To look at my face in the mirror now caused me revulsion, if not fear. Nor was there any point to it, in truth. I could trust that I was perfection, divine in my beauty, even while I could not meet my own eyes.

The sky above us grew dark. Natural twilight, as it ever was in Faery, but it did not feel natural to me.

I imagined ghostly hunters riding above us, and the dark sky of an approaching storm.

All around me I saw dark distorted figures, like the shadow fae who haunted me in Eamon Grieve’s house and in the room of the baron’s younger boy.

But when I strove to look directly at them, they fled, blending into the shadows all around us, like vermin fleeing from the light.

The forest thickened and grew dark, the crowns of the trees blocking out even the subtle glow of the twilight sky.

I smelled leaf mold, fungus, and rot. Heard only the relentless hoofbeats of the horses: squick and suck and squelch.

No. That was not how hoofbeats were meant to sound. Yet I could not doubt my own ears. I looked down, and there was indeed mud beneath us, but no ordinary mud, not brown as loam or tainted green from lichen and moss.

This mud was crimson, as dark as my hair and eyes.

I started in my saddle, scenting blood. “Amadan.”

He rode on unperturbed, though the mud was growing both thinner and deeper, until our mounts were ankle deep in a stream of gore.

“Amadan!” I said it louder. “Dark Fool. The path has disappeared. We are fording a river of blood!”

Amadan jerked the reins. “All the blood that’s shed on earth runs through this country.”

I stared at him, mouth open.

He fluttered a hand in a dismissive gesture. “It must go someplace. The mortals are done with it, and not even you, my queen, with all your healing power, can put it back.”

A whiff of coppery blood overtook me, and I nearly gagged.

This frailty is an old habit. I will give it up in time.

Beneath the blood and decay I smelled moss and loam, and something innocent turned corrupt and foul.

The scent of the Dark Fool. I stared at the back of his head, the long waves of his hair glimmering like raven’s wings even in this dark wood.

He would be my anchor, even while my mind swam, sloshed in my skull like the river of blood itself.

I could fall here. I am not yet so experienced a rider. If I should tumble into the river and be lost in the gore, they would never find me. Amadan need not even make excuses for where I went.

Yet this fear was as seasoning to a life too bland, and I did not let it turn me back now.

Amadan sat relaxed upon his steed, cloak of midnight spilling elegantly across his mount’s flank. “You are wise to remedy the shortcomings in your education, my liege. You don’t know how happy I am to serve as your guide.”

Happy and a bit too proud. I ought to have him flogged with the rountree branch when we get home. The tang of blood rasped in my throat; rotted vegetation overwhelmed my faculties, and I could no longer smell the Dark Fool at all.

Swamp gas rose from the marshlands around us, sickly green. I had the constant feeling I was being watched, and in the thick growth of reeds something protruded as slender and wicked as bone.
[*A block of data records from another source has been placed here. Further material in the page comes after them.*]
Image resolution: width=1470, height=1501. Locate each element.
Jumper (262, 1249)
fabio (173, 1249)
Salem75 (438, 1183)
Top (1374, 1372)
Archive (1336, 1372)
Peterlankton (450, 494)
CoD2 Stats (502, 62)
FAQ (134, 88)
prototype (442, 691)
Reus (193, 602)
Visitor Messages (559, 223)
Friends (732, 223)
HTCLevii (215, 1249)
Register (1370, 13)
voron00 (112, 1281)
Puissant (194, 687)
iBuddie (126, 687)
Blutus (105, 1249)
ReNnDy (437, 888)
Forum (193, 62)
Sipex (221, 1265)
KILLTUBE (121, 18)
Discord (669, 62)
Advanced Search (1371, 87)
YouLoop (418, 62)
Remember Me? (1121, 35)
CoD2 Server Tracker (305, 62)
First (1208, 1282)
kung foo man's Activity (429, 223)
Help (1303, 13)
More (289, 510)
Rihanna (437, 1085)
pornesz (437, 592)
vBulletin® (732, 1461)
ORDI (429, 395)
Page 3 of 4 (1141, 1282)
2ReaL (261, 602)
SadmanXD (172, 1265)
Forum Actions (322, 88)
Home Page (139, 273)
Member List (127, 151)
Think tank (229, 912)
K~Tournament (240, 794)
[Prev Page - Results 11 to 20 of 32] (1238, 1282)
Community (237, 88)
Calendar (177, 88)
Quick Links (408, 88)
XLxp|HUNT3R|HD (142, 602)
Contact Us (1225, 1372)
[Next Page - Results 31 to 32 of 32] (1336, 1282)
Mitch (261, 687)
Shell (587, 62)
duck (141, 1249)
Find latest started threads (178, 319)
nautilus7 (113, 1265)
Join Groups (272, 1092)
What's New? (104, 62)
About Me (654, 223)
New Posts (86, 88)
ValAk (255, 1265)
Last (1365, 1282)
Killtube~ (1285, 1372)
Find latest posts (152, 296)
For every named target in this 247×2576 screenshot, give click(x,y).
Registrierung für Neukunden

The terrain was unwelcoming indeed. But did it have to be?

I have summoned the winter; I have summoned the spring. A bit of concentration and I can make this wasteland blooming with flowers and bright as day.

I closed my eyes, envisioning the lightning beneath the surface of my skin. I pictured roses, calendula, foxgloves, the blooms of Faery and the familiar flora of the world above.

I opened my eyes, and a single rose bloomed, black and stinking of rot. Its thorns grew as long as my finger, impaling a songbird, whose wings fluttered once then stilled forevermore.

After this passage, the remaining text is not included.